Portrait of Clare is a 1950 black and white British drama film directed by Lance Comfort and starring Margaret Johnston, Richard Todd, Robin Bailey and Ronald Howard, and based on the 1927 novel of the same name written by Francis Brett Young .

Plot
The film is begins in a large country mansion owned by the Hingstons and is set just after the Second world War. Lady Hingston starts to recall her youth to a young granddaughter Sylvia,

The story is then told in flashback, returning first to around 1900. The family lawyer Mr Wilburn declares his love of Clare to her grandmother. However she enters and announces her engagement to Ralph Hingston.

They marry but Ralph drowns as she watches him following a fall from a weir while trout fishing. Clare gives birth to a son soon after. They name him Steven.

The story jumps by around 5 years: steven is about to go to school. She goes with Wilburn to take him to a boarding school. Wilburn asks her to marry him on the drive home.

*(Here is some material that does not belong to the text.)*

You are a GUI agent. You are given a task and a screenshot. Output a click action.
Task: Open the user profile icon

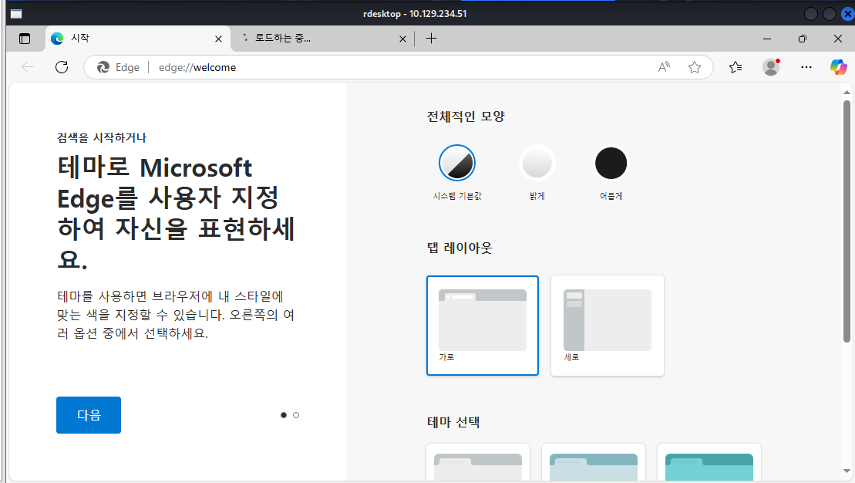point(771,67)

She meets his best friend Robert Hart (also a lawyer) on a train one day and clearly cares for him. He is best man at her marriage to Wilburn. Steven is only told when he returns from school for the Christmas holidays. He is quite upset. He begins keeping secrets and is openly defiant to Wilburn. He accuses Wilburn of marrying his mother for her money. He is locked in his room with no supper. Steven escapes out of the window and disappears into a dark stormy night. Wilburn shows no concern at all but Robert (who is visiting) goes to search. He has run to his grandmother's house.

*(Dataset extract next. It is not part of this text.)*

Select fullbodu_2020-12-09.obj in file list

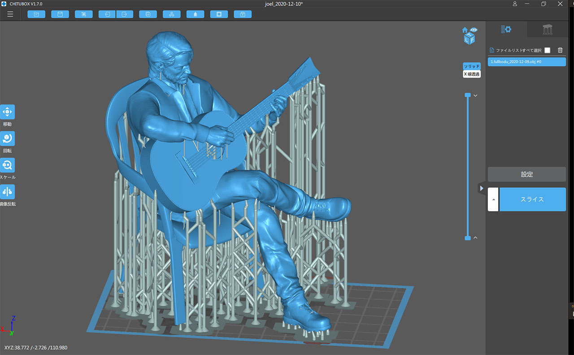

In Wilburn's office Wilburn & Mayhew in West Bromwich his partner Ernest Mayhew commits suicide after embezzling funds. The police arrive but Wilburn is only interested in the good name of his firm. He initially hides the suicide note. Robert apologises to the police on his behalf. Wilburn realises that Clare only married him to give Steven a father and they should part from their loveless marriage.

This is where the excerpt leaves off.